__Dataset content__:
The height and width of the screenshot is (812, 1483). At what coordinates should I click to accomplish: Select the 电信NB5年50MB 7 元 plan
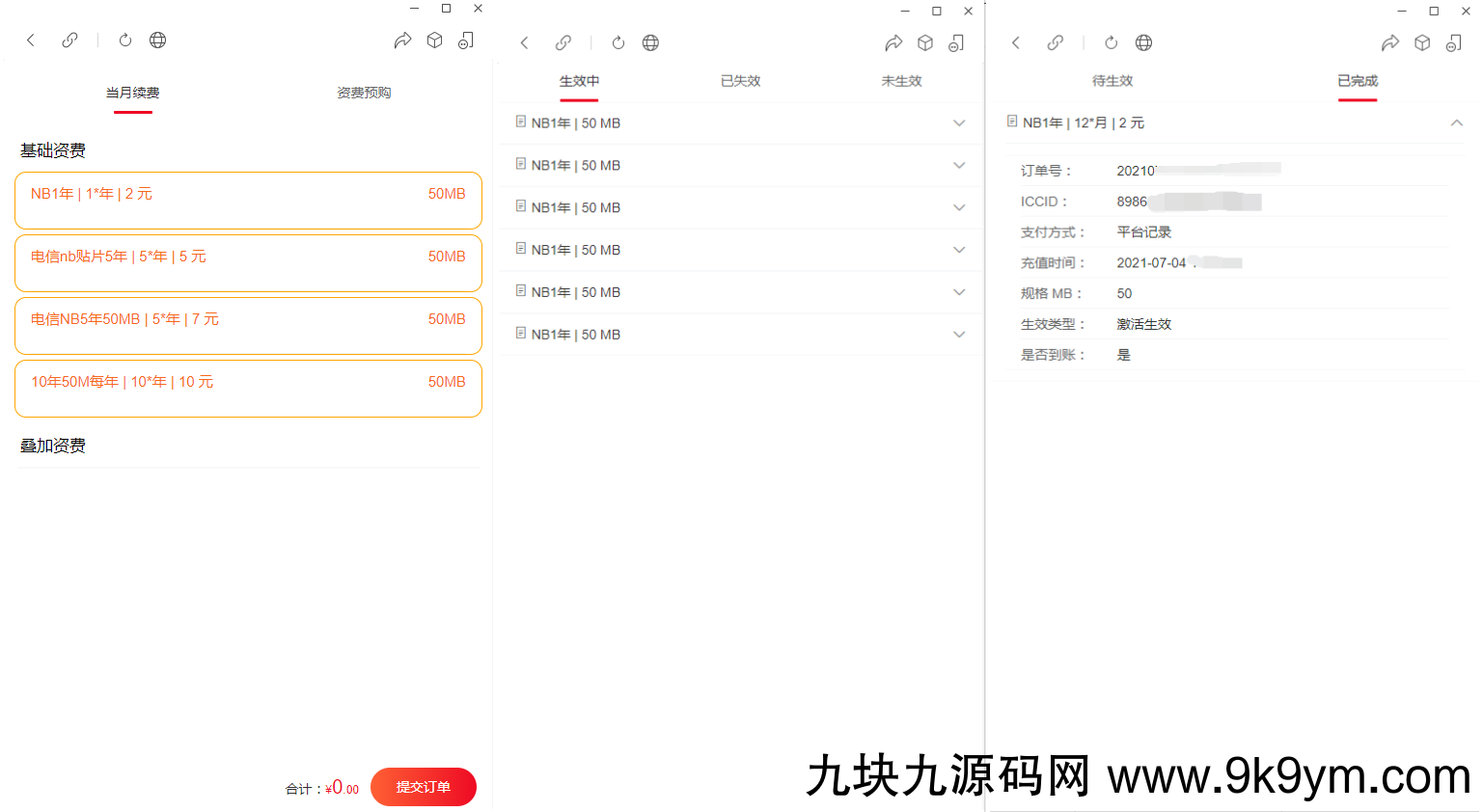coord(248,326)
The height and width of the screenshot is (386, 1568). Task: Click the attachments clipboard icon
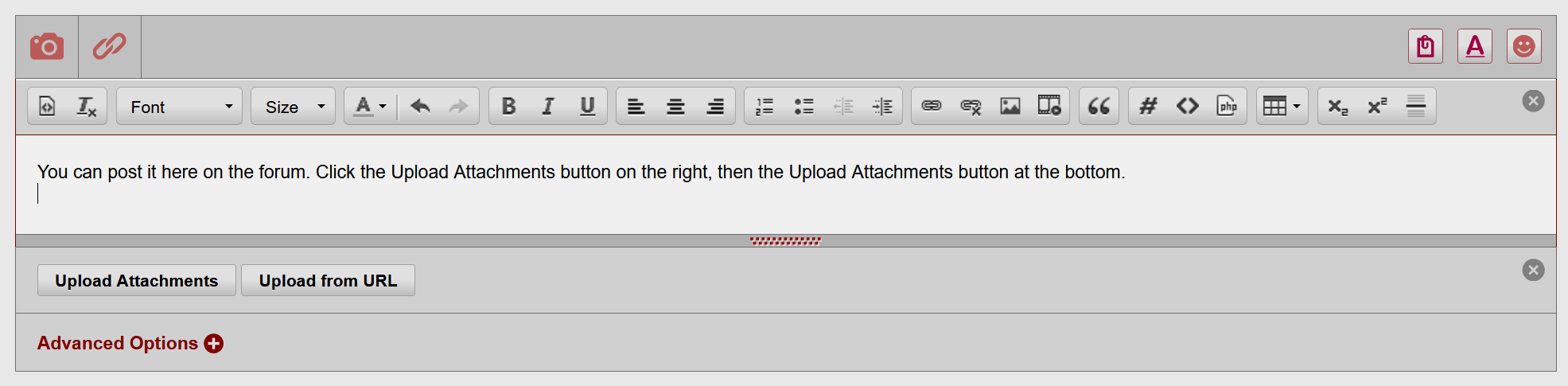pos(1425,46)
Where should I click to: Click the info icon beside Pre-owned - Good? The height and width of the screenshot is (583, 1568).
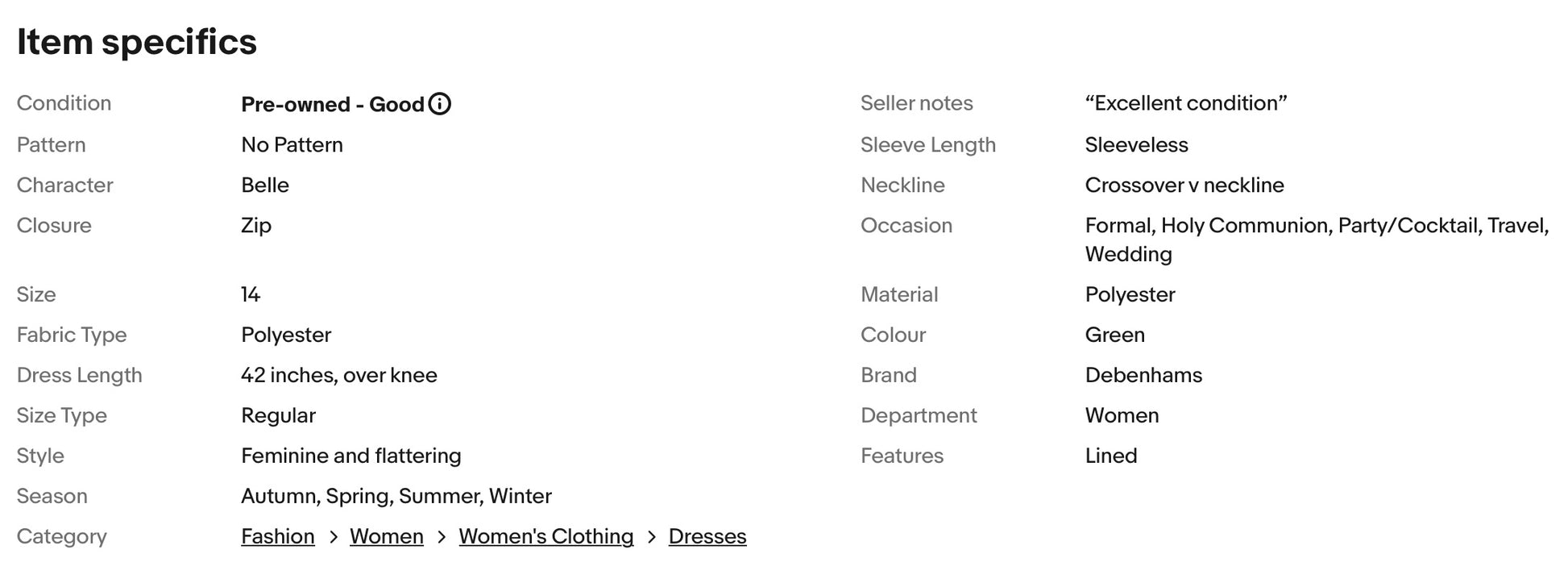(x=440, y=104)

__Task description__:
Please rewrite every line of the records above, requests included, and resize the answers by multiplying each coordinate number by 2.15 and rounding to the nearest whole number, with halves rounded up. Leave the pictures out.

__Exercise response__:
The height and width of the screenshot is (812, 1483). At what coordinates should I click to accomplish: Select the 电信NB5年50MB 7 元 plan
coord(533,701)
The height and width of the screenshot is (386, 1568). Task: Click the attachments clipboard icon
pos(3064,99)
Where should I click to: Click the info icon beside Pre-owned - Good? The height and width of the screenshot is (583, 1568).
(x=946, y=224)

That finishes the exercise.